**Data shown:**
▼▼▼

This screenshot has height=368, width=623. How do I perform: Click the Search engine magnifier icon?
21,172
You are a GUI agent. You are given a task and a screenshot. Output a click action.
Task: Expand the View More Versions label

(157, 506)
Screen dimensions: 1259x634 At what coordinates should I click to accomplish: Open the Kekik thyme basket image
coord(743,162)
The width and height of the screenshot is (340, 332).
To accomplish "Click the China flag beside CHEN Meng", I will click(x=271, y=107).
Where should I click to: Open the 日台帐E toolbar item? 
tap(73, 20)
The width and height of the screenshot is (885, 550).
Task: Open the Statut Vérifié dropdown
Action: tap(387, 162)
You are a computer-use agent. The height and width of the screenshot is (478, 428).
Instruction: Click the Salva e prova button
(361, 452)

▲▲▲

**Set problem:** Copy the listing above line for line, with nothing changed.

**Finished answer:**
This screenshot has height=368, width=623. How do I perform: Click the Search engine magnifier icon?
21,172
You are a GUI agent. You are given a task and a screenshot. Output a click action.
Task: Expand the View More Versions label

(157, 506)
Screen dimensions: 1259x634 At what coordinates should I click to accomplish: Open the Kekik thyme basket image
coord(743,162)
The width and height of the screenshot is (340, 332).
To accomplish "Click the China flag beside CHEN Meng", I will click(x=271, y=107).
Where should I click to: Open the 日台帐E toolbar item? 
tap(73, 20)
The width and height of the screenshot is (885, 550).
Task: Open the Statut Vérifié dropdown
Action: tap(387, 162)
You are a computer-use agent. The height and width of the screenshot is (478, 428).
Instruction: Click the Salva e prova button
(361, 452)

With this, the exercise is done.